We use four attention heads in the multi-head attention layer and set the layer size to 50 for each head. The hidden state of the LSTM is set to 300. Like the previous model, recurrent and regular dropout, as well as L2 regularization, are used. All of the hyperparameters used in this experiment are reported in Table 6. Based on the obtained results, the official F1-score of BLSTM with entity typing (BLSTM-LET) on PERLEX dataset is 70.79%.

4.2.5. R-BERT

We fine-tune the base BERT pretrained model for this method. Other hyperparameters can be seen in Table 7. Based on the obtained results, the official F1-score of BLSTM with entity typing (BLSTM-LET) on PERLEX dataset is 75.31%.

4.2.6. BERTEM-MTB

We fine-tune the base BERT pretrained model for this method. The other hyperparameters can be seen in Table 7. Based on the obtained results, the official F1-score of BLSTM with entity typing (BLSTM-LET) on PERLEX dataset is 77.66%.

4.3. Results per Class

The final results for individual classes can be seen in Table 8. As can be seen, the F1 measure of the BERTEM-MTB model is higher than that of the other models in all classes. In almost all classes, the value of F1 has risen from the lowest in baseline to the highest in R-BERT. However, the models do not behave the same in the Instrument-Agency class, which means that the baseline model is better than all models except BERTEM-MTB. This is because the baseline model uses dependency relations and their direction between two consecutive entities for this purpose, while other models do not use this information. Sentences containing the Instrument-Agency relation class are very similar in terms of the dependency tree. Consequently, the baseline model, which uses dependency tree information, has learned how to detect this kind of relationship by observing a similar pattern. Note that some studies targeted specific-domain texts [37, 38]. Although SemEval contains general domain texts, Jackson et al. [39] evaluated BioBERT on this corpus. However, such models are specially trained on biomedical and scientific texts in English and cannot be used directly on the Persian texts. Moreover, to the best of our knowledge, there is no similar model available in the Persian language.

5. Conclusion

In this paper, the relation extraction (RE) task in the Persian language is conducted for the first time. For this purpose, we initially proposed a bilingual version of the SemEval-2010-Task-8 dataset, dubbed as PERLEX. Then, having investigated the state-of-the-art language-agnostic methods for RE in the English language, we adapted and customized some of these methods for the Persian language. Moreover, a logistic regression algorithm with syntactic and semantic features is employed as a baseline. Although we have used the best open-source tools for POS and dependency parsing in the Persian language in the baseline methods, in the future, we will develop some new tools for these tasks based on the state-of-the-art methods which are designed for the other languages. The acquired experimental results double-proved the BERT-based models’ superiority over the baseline and other deep learning models and proved comparability to similar state-of-the-art methods in English. However, due to particular challenges in the processing of the Persian language, such as being free-word-order and having ambiguity-prone nature compared with English, the performance of Persian’s customized methods was less than their performance in English.

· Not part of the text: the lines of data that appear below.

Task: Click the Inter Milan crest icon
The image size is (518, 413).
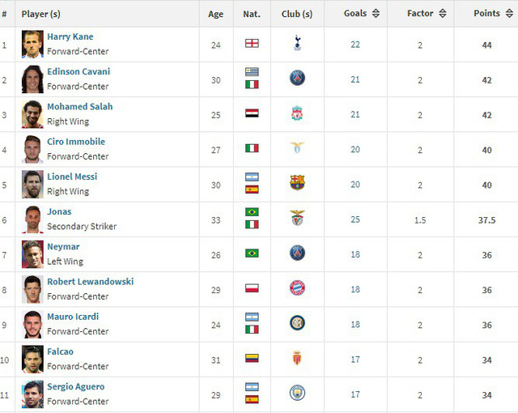Action: (297, 323)
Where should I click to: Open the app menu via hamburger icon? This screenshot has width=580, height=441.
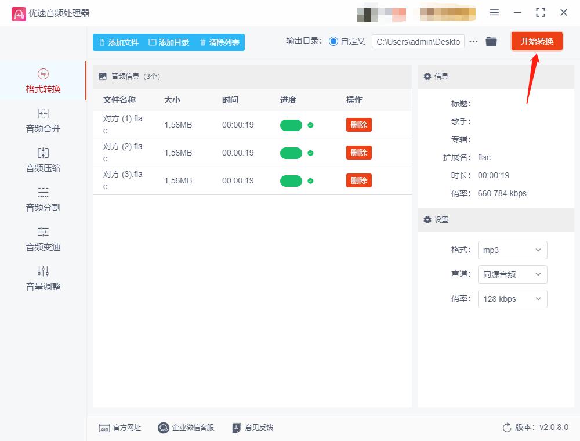pos(494,12)
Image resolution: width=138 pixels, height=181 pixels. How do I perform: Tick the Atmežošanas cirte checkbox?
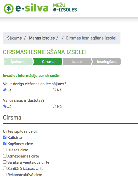coord(5,156)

As the future work of this study, more accurate Persian word embedding can be presented and applied to improve non-BERT-based models’ results. Moreover, by designing training steps tailored to the Persian language features, a novel BERT-based RE model can be proposed for the Persian language.

Data Availability

The PERLEX dataset used to support the findings of this study have been deposited in the following repository: http://farsbase.net/PERLEX.html.

Conflicts of Interest

The authors declare that there are no conflicts of interest regarding the publication of this paper.

Acknowledgments

We acknowledge the active collaboration of Dr. Sayyed Ali Hossayni and Mr. Kamyar Darvishi, who kindly collaborated with us during this study.